RECORDS PROVIDED:

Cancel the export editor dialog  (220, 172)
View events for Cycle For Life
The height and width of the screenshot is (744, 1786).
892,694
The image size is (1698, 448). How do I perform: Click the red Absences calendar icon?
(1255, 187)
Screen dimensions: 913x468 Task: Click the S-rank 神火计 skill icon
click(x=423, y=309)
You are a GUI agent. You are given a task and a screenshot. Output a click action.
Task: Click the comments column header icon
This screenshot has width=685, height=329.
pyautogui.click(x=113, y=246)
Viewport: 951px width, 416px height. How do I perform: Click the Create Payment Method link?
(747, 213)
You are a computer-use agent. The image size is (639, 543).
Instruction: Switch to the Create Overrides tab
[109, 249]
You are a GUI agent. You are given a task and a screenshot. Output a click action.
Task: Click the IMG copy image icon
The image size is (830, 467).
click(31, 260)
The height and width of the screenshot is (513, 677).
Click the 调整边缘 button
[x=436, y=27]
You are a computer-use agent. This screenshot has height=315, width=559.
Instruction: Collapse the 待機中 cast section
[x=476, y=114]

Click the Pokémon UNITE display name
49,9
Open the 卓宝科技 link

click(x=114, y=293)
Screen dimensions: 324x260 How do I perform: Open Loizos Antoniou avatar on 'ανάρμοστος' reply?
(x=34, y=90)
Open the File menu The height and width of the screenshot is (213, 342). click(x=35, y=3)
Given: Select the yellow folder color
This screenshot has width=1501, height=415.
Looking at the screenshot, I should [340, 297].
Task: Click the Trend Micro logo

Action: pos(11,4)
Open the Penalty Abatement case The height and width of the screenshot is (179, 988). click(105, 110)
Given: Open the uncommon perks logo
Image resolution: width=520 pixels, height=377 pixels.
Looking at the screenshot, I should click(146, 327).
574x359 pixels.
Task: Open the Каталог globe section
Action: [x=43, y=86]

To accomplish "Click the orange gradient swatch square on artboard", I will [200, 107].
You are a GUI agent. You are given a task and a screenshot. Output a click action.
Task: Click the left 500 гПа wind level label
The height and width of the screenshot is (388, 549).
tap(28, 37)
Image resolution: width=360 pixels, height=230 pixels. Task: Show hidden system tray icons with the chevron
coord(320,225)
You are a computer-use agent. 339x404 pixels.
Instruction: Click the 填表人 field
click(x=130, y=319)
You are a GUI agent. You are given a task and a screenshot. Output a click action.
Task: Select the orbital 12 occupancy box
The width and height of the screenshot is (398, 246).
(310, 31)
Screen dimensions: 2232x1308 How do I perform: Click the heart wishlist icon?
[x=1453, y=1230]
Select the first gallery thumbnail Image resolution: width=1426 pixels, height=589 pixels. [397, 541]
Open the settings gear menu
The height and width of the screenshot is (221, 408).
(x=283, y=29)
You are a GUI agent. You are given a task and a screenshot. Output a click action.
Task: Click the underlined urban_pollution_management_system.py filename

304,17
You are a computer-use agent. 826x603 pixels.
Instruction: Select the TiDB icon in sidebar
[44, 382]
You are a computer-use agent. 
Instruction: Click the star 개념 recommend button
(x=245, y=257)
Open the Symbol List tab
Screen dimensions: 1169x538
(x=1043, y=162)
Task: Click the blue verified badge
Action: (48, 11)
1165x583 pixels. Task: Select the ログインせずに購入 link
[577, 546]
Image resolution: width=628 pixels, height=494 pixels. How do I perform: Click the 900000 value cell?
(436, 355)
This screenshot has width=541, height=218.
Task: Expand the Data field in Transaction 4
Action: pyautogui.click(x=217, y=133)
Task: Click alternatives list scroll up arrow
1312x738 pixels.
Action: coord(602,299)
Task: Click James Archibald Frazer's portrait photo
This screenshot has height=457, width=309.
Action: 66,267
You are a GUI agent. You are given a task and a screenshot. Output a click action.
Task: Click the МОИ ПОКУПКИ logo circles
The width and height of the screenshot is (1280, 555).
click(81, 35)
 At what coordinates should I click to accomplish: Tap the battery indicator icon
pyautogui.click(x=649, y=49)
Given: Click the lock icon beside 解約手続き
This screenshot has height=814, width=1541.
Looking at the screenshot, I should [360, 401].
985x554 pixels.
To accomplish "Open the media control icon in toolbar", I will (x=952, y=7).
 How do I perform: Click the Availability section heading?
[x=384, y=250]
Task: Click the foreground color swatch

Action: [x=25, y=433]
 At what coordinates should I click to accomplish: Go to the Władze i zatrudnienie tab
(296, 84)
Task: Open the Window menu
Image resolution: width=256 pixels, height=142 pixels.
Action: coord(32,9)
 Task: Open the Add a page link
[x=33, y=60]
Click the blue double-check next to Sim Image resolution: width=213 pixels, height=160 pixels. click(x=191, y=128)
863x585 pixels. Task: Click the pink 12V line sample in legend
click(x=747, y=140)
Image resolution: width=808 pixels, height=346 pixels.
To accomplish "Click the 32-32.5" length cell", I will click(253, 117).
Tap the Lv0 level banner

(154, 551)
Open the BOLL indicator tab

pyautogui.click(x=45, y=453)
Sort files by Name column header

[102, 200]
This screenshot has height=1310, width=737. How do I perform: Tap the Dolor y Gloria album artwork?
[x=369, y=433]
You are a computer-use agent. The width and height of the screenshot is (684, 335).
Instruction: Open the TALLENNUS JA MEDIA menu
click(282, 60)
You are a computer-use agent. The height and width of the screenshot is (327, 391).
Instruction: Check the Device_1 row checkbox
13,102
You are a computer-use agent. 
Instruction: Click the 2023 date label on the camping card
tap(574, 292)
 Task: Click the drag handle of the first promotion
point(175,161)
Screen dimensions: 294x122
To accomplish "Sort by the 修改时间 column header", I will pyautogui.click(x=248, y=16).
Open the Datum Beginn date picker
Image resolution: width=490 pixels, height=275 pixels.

INSTRUCTIONS FOR THE TASK: The entries above are to be restated word for word.

YOUR SOLUTION:
Cancel the export editor dialog  (220, 172)
View events for Cycle For Life
The height and width of the screenshot is (744, 1786).
892,694
The image size is (1698, 448). How do I perform: Click the red Absences calendar icon?
(1255, 187)
Screen dimensions: 913x468 Task: Click the S-rank 神火计 skill icon
click(x=423, y=309)
You are a GUI agent. You are given a task and a screenshot. Output a click action.
Task: Click the comments column header icon
This screenshot has width=685, height=329.
pyautogui.click(x=113, y=246)
Viewport: 951px width, 416px height. How do I perform: Click the Create Payment Method link?
(747, 213)
You are a computer-use agent. The image size is (639, 543).
Instruction: Switch to the Create Overrides tab
[109, 249]
You are a GUI agent. You are given a task and a screenshot. Output a click action.
Task: Click the IMG copy image icon
The image size is (830, 467).
click(31, 260)
The height and width of the screenshot is (513, 677).
Click the 调整边缘 button
[x=436, y=27]
You are a computer-use agent. This screenshot has height=315, width=559.
Instruction: Collapse the 待機中 cast section
[x=476, y=114]

Click the Pokémon UNITE display name
49,9
Open the 卓宝科技 link

click(x=114, y=293)
Screen dimensions: 324x260 How do I perform: Open Loizos Antoniou avatar on 'ανάρμοστος' reply?
(x=34, y=90)
Open the File menu The height and width of the screenshot is (213, 342). click(x=35, y=3)
Given: Select the yellow folder color
This screenshot has width=1501, height=415.
Looking at the screenshot, I should [340, 297].
Task: Click the Trend Micro logo

Action: pos(11,4)
Open the Penalty Abatement case The height and width of the screenshot is (179, 988). click(105, 110)
Given: Open the uncommon perks logo
Image resolution: width=520 pixels, height=377 pixels.
Looking at the screenshot, I should click(146, 327).
574x359 pixels.
Task: Open the Каталог globe section
Action: [x=43, y=86]

To accomplish "Click the orange gradient swatch square on artboard", I will [200, 107].
You are a GUI agent. You are given a task and a screenshot. Output a click action.
Task: Click the left 500 гПа wind level label
The height and width of the screenshot is (388, 549).
tap(28, 37)
Image resolution: width=360 pixels, height=230 pixels. Task: Show hidden system tray icons with the chevron
coord(320,225)
You are a computer-use agent. 339x404 pixels.
Instruction: Click the 填表人 field
click(x=130, y=319)
You are a GUI agent. You are given a task and a screenshot. Output a click action.
Task: Select the orbital 12 occupancy box
The width and height of the screenshot is (398, 246).
(310, 31)
Screen dimensions: 2232x1308 How do I perform: Click the heart wishlist icon?
[x=1453, y=1230]
Select the first gallery thumbnail Image resolution: width=1426 pixels, height=589 pixels. [397, 541]
Open the settings gear menu
The height and width of the screenshot is (221, 408).
(x=283, y=29)
You are a GUI agent. You are given a task and a screenshot. Output a click action.
Task: Click the underlined urban_pollution_management_system.py filename

304,17
You are a computer-use agent. 826x603 pixels.
Instruction: Select the TiDB icon in sidebar
[44, 382]
You are a computer-use agent. 
Instruction: Click the star 개념 recommend button
(x=245, y=257)
Open the Symbol List tab
Screen dimensions: 1169x538
(x=1043, y=162)
Task: Click the blue verified badge
Action: (48, 11)
1165x583 pixels. Task: Select the ログインせずに購入 link
[577, 546]
Image resolution: width=628 pixels, height=494 pixels. How do I perform: Click the 900000 value cell?
(436, 355)
This screenshot has width=541, height=218.
Task: Expand the Data field in Transaction 4
Action: pyautogui.click(x=217, y=133)
Task: Click alternatives list scroll up arrow
1312x738 pixels.
Action: coord(602,299)
Task: Click James Archibald Frazer's portrait photo
This screenshot has height=457, width=309.
Action: 66,267
You are a GUI agent. You are given a task and a screenshot. Output a click action.
Task: Click the МОИ ПОКУПКИ logo circles
The width and height of the screenshot is (1280, 555).
click(81, 35)
 At what coordinates should I click to accomplish: Tap the battery indicator icon
pyautogui.click(x=649, y=49)
Given: Click the lock icon beside 解約手続き
This screenshot has height=814, width=1541.
Looking at the screenshot, I should [360, 401].
985x554 pixels.
To accomplish "Open the media control icon in toolbar", I will (x=952, y=7).
 How do I perform: Click the Availability section heading?
[x=384, y=250]
Task: Click the foreground color swatch

Action: [x=25, y=433]
 At what coordinates should I click to accomplish: Go to the Władze i zatrudnienie tab
(296, 84)
Task: Open the Window menu
Image resolution: width=256 pixels, height=142 pixels.
Action: coord(32,9)
 Task: Open the Add a page link
[x=33, y=60]
Click the blue double-check next to Sim Image resolution: width=213 pixels, height=160 pixels. click(x=191, y=128)
863x585 pixels. Task: Click the pink 12V line sample in legend
click(x=747, y=140)
Image resolution: width=808 pixels, height=346 pixels.
To accomplish "Click the 32-32.5" length cell", I will click(253, 117).
Tap the Lv0 level banner

(154, 551)
Open the BOLL indicator tab

pyautogui.click(x=45, y=453)
Sort files by Name column header

[102, 200]
This screenshot has height=1310, width=737. How do I perform: Tap the Dolor y Gloria album artwork?
[x=369, y=433]
You are a computer-use agent. The width and height of the screenshot is (684, 335).
Instruction: Open the TALLENNUS JA MEDIA menu
click(282, 60)
You are a computer-use agent. The height and width of the screenshot is (327, 391).
Instruction: Check the Device_1 row checkbox
13,102
You are a computer-use agent. 
Instruction: Click the 2023 date label on the camping card
tap(574, 292)
 Task: Click the drag handle of the first promotion
point(175,161)
Screen dimensions: 294x122
To accomplish "Sort by the 修改时间 column header", I will pyautogui.click(x=248, y=16).
Open the Datum Beginn date picker
Image resolution: width=490 pixels, height=275 pixels.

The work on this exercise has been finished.